__WHAT TO PRODUCE__
Your answer should repeat the listing in full, with no line missing or altered.

** Opening DATASET ENTRIES block **

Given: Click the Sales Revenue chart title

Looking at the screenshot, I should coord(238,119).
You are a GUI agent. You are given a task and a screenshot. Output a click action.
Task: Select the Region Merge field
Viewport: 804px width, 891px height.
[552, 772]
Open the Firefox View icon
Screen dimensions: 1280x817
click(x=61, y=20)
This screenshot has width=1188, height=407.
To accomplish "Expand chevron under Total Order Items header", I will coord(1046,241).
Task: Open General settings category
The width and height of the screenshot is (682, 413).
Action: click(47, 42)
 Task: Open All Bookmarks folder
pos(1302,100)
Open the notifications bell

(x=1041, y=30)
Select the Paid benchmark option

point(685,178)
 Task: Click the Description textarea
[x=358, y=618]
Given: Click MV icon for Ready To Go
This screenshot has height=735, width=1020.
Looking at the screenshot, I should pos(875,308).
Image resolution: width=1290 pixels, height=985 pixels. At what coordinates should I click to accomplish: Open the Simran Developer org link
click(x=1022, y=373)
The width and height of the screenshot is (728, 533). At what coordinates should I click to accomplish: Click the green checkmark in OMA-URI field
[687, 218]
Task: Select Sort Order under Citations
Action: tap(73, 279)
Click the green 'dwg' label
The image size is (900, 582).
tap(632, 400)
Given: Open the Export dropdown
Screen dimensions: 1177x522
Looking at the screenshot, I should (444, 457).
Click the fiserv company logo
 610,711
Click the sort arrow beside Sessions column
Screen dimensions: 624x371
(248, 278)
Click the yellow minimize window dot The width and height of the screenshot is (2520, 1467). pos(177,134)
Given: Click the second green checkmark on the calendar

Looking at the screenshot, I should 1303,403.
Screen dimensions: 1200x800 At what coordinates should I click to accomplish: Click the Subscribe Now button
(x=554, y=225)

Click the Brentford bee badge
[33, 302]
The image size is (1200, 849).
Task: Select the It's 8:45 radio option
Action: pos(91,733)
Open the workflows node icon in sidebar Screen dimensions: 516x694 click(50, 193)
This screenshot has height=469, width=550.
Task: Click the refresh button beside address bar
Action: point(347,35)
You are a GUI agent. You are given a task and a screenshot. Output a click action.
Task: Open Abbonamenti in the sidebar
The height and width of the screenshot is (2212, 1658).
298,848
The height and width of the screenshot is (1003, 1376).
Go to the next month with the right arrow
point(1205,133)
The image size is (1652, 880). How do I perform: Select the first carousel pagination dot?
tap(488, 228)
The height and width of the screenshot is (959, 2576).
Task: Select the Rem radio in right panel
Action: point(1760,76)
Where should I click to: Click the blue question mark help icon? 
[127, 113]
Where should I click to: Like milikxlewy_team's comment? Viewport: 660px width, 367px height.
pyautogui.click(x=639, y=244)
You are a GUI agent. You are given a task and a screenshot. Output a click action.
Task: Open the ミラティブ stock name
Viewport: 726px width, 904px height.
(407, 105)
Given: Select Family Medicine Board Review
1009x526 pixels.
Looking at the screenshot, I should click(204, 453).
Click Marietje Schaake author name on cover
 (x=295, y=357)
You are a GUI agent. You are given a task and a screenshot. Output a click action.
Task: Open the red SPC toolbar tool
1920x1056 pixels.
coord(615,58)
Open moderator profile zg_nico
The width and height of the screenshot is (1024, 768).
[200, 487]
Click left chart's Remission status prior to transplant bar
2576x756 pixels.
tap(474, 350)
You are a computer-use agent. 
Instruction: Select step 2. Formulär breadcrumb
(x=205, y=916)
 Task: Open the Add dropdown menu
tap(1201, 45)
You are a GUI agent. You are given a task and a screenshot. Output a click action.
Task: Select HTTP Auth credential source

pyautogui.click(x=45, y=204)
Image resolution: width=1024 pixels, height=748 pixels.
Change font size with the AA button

** Closing DATASET ENTRIES block **

__PROBLEM SOLUTION__
Given: Click the Sales Revenue chart title

Looking at the screenshot, I should coord(238,119).
You are a GUI agent. You are given a task and a screenshot. Output a click action.
Task: Select the Region Merge field
Viewport: 804px width, 891px height.
[552, 772]
Open the Firefox View icon
Screen dimensions: 1280x817
click(x=61, y=20)
This screenshot has width=1188, height=407.
To accomplish "Expand chevron under Total Order Items header", I will coord(1046,241).
Task: Open General settings category
The width and height of the screenshot is (682, 413).
Action: click(47, 42)
 Task: Open All Bookmarks folder
pos(1302,100)
Open the notifications bell

(x=1041, y=30)
Select the Paid benchmark option

point(685,178)
 Task: Click the Description textarea
[x=358, y=618]
Given: Click MV icon for Ready To Go
This screenshot has height=735, width=1020.
Looking at the screenshot, I should pos(875,308).
Image resolution: width=1290 pixels, height=985 pixels. At what coordinates should I click to accomplish: Open the Simran Developer org link
click(x=1022, y=373)
The width and height of the screenshot is (728, 533). At what coordinates should I click to accomplish: Click the green checkmark in OMA-URI field
[687, 218]
Task: Select Sort Order under Citations
Action: tap(73, 279)
Click the green 'dwg' label
The image size is (900, 582).
tap(632, 400)
Given: Open the Export dropdown
Screen dimensions: 1177x522
Looking at the screenshot, I should (444, 457).
Click the fiserv company logo
 610,711
Click the sort arrow beside Sessions column
Screen dimensions: 624x371
(248, 278)
Click the yellow minimize window dot The width and height of the screenshot is (2520, 1467). pos(177,134)
Given: Click the second green checkmark on the calendar

Looking at the screenshot, I should 1303,403.
Screen dimensions: 1200x800 At what coordinates should I click to accomplish: Click the Subscribe Now button
(x=554, y=225)

Click the Brentford bee badge
[33, 302]
The image size is (1200, 849).
Task: Select the It's 8:45 radio option
Action: pos(91,733)
Open the workflows node icon in sidebar Screen dimensions: 516x694 click(50, 193)
This screenshot has height=469, width=550.
Task: Click the refresh button beside address bar
Action: point(347,35)
You are a GUI agent. You are given a task and a screenshot. Output a click action.
Task: Open Abbonamenti in the sidebar
The height and width of the screenshot is (2212, 1658).
298,848
The height and width of the screenshot is (1003, 1376).
Go to the next month with the right arrow
point(1205,133)
The image size is (1652, 880). How do I perform: Select the first carousel pagination dot?
tap(488, 228)
The height and width of the screenshot is (959, 2576).
Task: Select the Rem radio in right panel
Action: point(1760,76)
Where should I click to: Click the blue question mark help icon? 
[127, 113]
Where should I click to: Like milikxlewy_team's comment? Viewport: 660px width, 367px height.
pyautogui.click(x=639, y=244)
You are a GUI agent. You are given a task and a screenshot. Output a click action.
Task: Open the ミラティブ stock name
Viewport: 726px width, 904px height.
(407, 105)
Given: Select Family Medicine Board Review
1009x526 pixels.
Looking at the screenshot, I should click(204, 453).
Click Marietje Schaake author name on cover
 (x=295, y=357)
You are a GUI agent. You are given a task and a screenshot. Output a click action.
Task: Open the red SPC toolbar tool
1920x1056 pixels.
coord(615,58)
Open moderator profile zg_nico
The width and height of the screenshot is (1024, 768).
[200, 487]
Click left chart's Remission status prior to transplant bar
2576x756 pixels.
tap(474, 350)
You are a computer-use agent. 
Instruction: Select step 2. Formulär breadcrumb
(x=205, y=916)
 Task: Open the Add dropdown menu
tap(1201, 45)
You are a GUI agent. You are given a task and a screenshot. Output a click action.
Task: Select HTTP Auth credential source

pyautogui.click(x=45, y=204)
Image resolution: width=1024 pixels, height=748 pixels.
Change font size with the AA button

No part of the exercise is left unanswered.